RE: verify HTTPS 'vulnerabilities'

From: Jarmon, Don R (Don.Jarmon@Intergraph.com)
Date: Thu Jul 21 2005 - 13:31:13 EDT


You might try Foundstone's SSLDigger (free) to help verify. It's provides a
detail report of actual ciphers used. IMHO: Nessus only identifies surface
blemishes with web apps.

Don Jarmon - CISSP
Sr. Technical Consultant, Security Solutions
Security, Government & Infrastructure (SG&I) Division
Intergraph Corporation (NASDAQ:INGR)
Mail Stop 17C1
P.O. Box 6695, Huntsville, AL 35824 USA
Don.Jarmon(at)Intergraph.com, solutions.intergraph.com

-----Original Message-----
From: Dan Rogers [mailto:pentestguy@gmail.com]
Sent: Thursday, July 21, 2005 10:06 AM
To: pen-test@securityfocus.com
Subject: verify HTTPS 'vulnerabilities'

List,

Simple question:

I have a report from Nessus telling me that a web server is offering 'export
class' cyphers for it's SSL/TLS service. Nessus also managed to obtain an
internal IP address from the host (which is correct).
Only HTTPS is open.

However the target host requires basic authentication, and I don't have any
credentials to obtain access. I would like to verify these manually, and
would usually just use something like wfetch.

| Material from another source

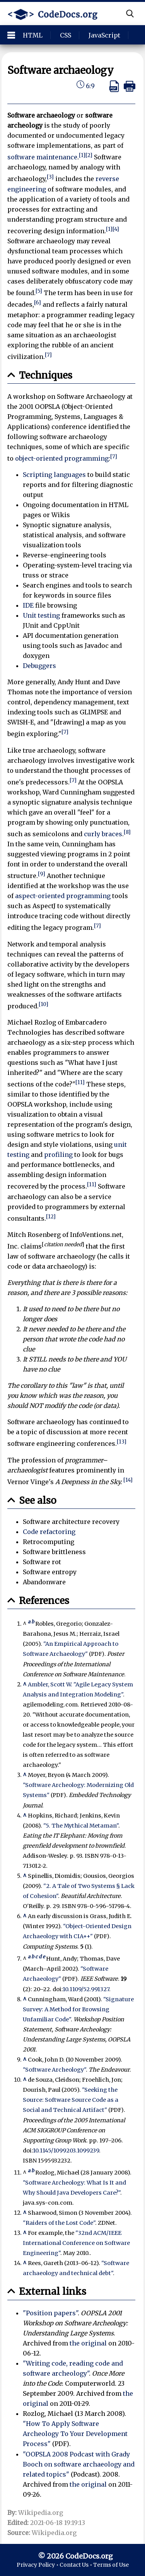 The image size is (145, 2576). I want to click on "Position papers", so click(50, 2313).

However, I'm not getting the
usual prompt that my encryption is too weak.
Instead in the response I can see a message saying the page cannot be
displayed. There is also no sign of the internal IP address.

Can anyone tell me how they would prove that they are not false positives (I
know the IP address is correct, but the client may want to replicate the
vulnerability so they can be sure when they go to fix it)?